Regardless, many in markets think they are mightier than the likes of Le Pen or any sword. Indeed, a recent op-ed in The New York Times argued “Ordinary People Don’t Think Like Economists. It’s a Problem.” I will confess I didn’t read it. I will also confess I wouldn’t read it even if it were free, let alone requiring a subscription – which logically makes me one of the ordinary people and not an economist. However, that op-ed title points to how we ended up in our current mess: presuming neoliberal economics was a panacea for the longer cycles of history, class struggle, and even of national character, rather than an amplifier of all of them.

As an example, as Italy signs a new gas supply deal with Algeria, Germany is contemplating its Russian gas flows. Thinking like an economist, it sees voluntarily switching off the gas to hit the Russian economy is bad because it would mean a deep German recession. There are various figures bandied about, but some say GDP might fall as much as 6%. On the other hand, has Germany calculated the cost of buying Russian gas, for now, and de facto helping it win the war in Ukraine? I don’t mean the direct human cost, which social media is pointing out. I mean the future economic cost to Germany of having a victorious, entrenched, revanchist, irridentist Russia as a neighbour, and inspiring a new global alliance around it. You think that would cost less than 6% of GDP over time, and carry even larger tail risks? You must be an economist!
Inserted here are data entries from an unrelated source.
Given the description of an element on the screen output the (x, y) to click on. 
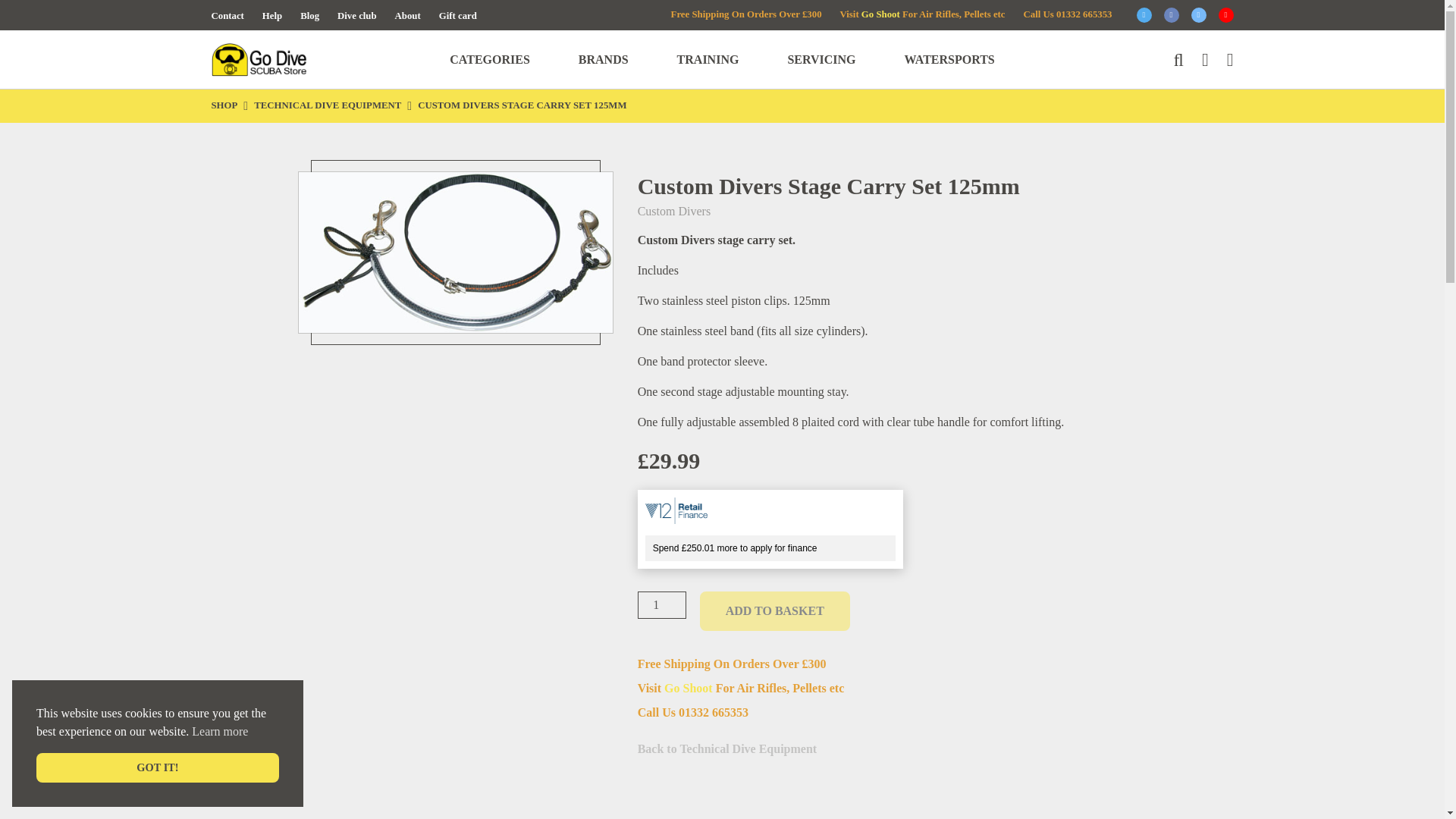
PayPal (892, 779)
Gift card (458, 15)
About (407, 15)
GOT IT! (157, 767)
Contact (227, 15)
Go Shoot (880, 14)
Qty (661, 605)
TRAINING (708, 59)
Dive club (357, 15)
1 (661, 605)
Learn more (219, 730)
BRANDS (603, 59)
Help (272, 15)
Blog (308, 15)
Custom Divers Stage Carry Set 125mm (454, 251)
Knives are also out for UK Chancellor and until-recently-presumed-next-PM Sunak, as another rich (net food importing) country sees economic pain and rising public discontent. Sunak is now revealed as holding a US Green Card(!), while his wife is a ‘non-dom’ not paying tax on her foreign income. How both of these facts were apparently unknown until last week is politically jaw-dropping. Then again, so is Sunak’s alleged resistance to the UK acting to ensure its long-term energy security by fast-tracking seven new nuclear power stations. He is reported as believing Russia will win the war soon and we will all go back to BAU, so why bother spending so much? He is *obviously* an economist.